→ **Assignment**
Below are records; count how many of their lines contain the word "agent" and give the number alone.

→ **Source material**
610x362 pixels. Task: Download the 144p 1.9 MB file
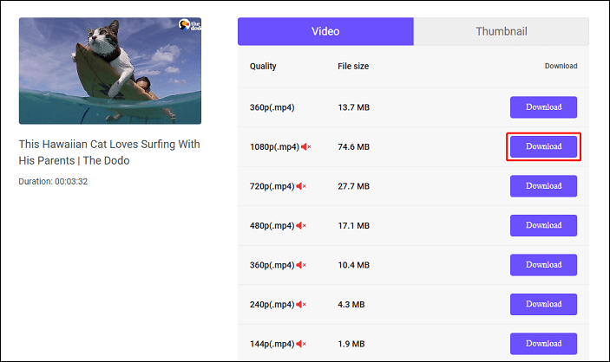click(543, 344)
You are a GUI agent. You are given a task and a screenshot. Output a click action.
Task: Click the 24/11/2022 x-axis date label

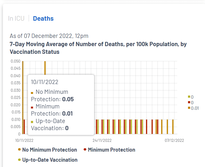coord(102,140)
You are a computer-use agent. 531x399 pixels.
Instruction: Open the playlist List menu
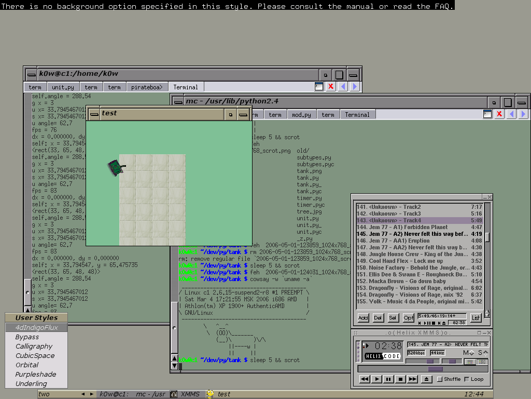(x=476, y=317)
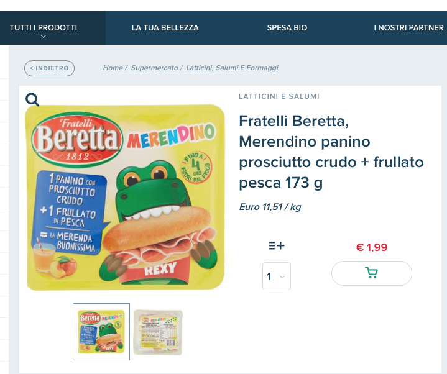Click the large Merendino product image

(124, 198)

→ **Expected answer**
2